Клятвенно пообещал мужик рассчитаться с землемером, побожился, расписался в бумажке, что после уборочной страды отдаст эти злополучные пятнадцать рублей. Сдержал слово, отдал как раз на День Казанской иконы Божьей Матери. Все до копеечки.

Однако землемер, подлая душонка, хотя и землю-то выделил хорошую, грех жаловаться, но бумажку с подписью Ивана не вернул, не порвал и не выбросил, а подал её мировому судье. И приписал ещё в том обращении, что будто бы Иван Наумович Хурсанов брал у него, честного служащего уездного земельного ведомства, денежки в долг целых пятнадцать рубликов, а отдавать не желает. Подтверждением тому является расписка. Во как! И стал периодически наведываться к Ивану в Никитиху, требовать несуществующий долг или взамен на расписку отдать ему на утеху младшую пятнадцатилетнюю дочурку Верку. Мол, прокатит он её вечерком в карете, как барыню, и папка не станет больше быть должным ему, землемеру. Больно уж она понравилась этому прощелыге: молодая, статная, лицом приятная.

Волком взвыл мужик от такой несправедливости и неприкрытой наглости, но ничего поделать не мог: мировой судья встал на сторону вымогателя. Бумажка-то Иваном подписана, собственноручно крестик ставил. А все увещевания на мздоимство и похабство в отношении молоденькой дочурки назвал оговором честного человека, государственного служащего и пригрозил строгим наказанием.
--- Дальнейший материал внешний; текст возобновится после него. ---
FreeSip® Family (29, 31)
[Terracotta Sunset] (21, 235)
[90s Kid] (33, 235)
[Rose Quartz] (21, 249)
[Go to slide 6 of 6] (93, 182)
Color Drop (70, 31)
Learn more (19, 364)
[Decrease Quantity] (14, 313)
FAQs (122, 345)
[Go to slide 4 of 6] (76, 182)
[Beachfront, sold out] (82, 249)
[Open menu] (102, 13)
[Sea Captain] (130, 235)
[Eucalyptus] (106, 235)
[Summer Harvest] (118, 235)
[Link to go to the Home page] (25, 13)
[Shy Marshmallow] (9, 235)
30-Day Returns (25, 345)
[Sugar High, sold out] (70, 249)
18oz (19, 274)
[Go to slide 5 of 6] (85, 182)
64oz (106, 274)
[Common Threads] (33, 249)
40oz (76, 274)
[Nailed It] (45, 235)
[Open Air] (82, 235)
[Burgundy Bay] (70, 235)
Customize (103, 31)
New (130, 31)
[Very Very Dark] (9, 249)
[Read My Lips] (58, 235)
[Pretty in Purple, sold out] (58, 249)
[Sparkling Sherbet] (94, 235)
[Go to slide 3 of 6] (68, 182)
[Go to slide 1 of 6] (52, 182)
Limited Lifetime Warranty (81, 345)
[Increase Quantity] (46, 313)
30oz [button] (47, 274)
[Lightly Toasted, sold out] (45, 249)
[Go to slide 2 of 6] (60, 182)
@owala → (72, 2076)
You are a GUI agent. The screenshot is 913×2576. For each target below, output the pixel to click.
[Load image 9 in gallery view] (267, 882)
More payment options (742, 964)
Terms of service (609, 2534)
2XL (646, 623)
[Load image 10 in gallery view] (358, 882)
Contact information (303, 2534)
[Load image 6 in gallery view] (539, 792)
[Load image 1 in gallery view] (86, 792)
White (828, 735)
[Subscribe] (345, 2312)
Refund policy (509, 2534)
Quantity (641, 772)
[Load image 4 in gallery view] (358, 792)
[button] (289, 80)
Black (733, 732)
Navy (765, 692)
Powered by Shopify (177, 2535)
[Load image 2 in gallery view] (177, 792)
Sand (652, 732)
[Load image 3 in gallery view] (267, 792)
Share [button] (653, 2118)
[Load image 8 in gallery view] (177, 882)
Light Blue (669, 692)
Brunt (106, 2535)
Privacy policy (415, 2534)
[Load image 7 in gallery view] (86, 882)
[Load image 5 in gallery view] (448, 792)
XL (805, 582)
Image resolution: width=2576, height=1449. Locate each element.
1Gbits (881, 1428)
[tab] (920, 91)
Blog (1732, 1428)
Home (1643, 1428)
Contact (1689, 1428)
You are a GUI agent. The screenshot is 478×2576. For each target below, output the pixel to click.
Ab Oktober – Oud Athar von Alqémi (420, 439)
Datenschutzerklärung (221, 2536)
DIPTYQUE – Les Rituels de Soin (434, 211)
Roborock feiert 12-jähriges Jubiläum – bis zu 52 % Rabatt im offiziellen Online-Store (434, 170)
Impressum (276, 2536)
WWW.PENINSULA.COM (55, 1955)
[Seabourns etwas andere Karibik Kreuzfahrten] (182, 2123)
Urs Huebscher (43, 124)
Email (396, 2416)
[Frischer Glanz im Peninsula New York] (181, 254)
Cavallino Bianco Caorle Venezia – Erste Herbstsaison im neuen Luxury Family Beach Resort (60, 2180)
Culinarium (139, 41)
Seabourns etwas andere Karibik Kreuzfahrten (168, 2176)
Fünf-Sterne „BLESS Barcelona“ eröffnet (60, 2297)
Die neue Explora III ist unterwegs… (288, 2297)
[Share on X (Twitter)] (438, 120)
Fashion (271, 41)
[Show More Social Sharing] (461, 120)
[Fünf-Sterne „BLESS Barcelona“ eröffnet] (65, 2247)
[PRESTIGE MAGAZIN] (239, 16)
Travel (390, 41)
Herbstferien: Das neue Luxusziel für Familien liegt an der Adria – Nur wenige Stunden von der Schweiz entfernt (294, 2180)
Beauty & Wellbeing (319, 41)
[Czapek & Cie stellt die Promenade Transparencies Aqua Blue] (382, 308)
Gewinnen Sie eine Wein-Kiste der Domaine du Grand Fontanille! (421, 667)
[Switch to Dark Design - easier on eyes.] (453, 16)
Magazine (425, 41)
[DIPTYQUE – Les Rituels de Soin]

Понял мужик, что правды не добьется, а жить обманутым и униженным душа не позволяла. И земля не в радость, коль таким образом за неё рассчитываться надо – дочерью да ложью. Велика цена, неподъёмная.

Что-то в душе было такое большое и больное, необъяснимое, что дороже земли, что не позволяло вступить в сделку с подлым человеком – землемером. Оно же не позволяло пойти на сделку и с собственной совестью.

В очередной приезд землемера к Хурсановым Иван уже сдержать себя не смог: цепом так отходил наглеца, что выбил тому глаз, и что-то сталось с хребтиной. Вот и оказался Иван Наумович в тюрьме. Ни за что, ни про что, за правду, за истину и справедливость страдает. Всяк норовит обидеть работного, крестьянского мужика на Руси. Где справедливость?

…Ждали команды «до ветру», потом перекличка и отбой. Спать приходилось на полу, подстелив под себя какую-никакую свитку. Охрана на ночь не закрывала снаружи зарешёченные узкие окна у потолка, и в камеру набивалось несметное количество комаров, превращая и без того тяжкий сон арестантов в кошмар.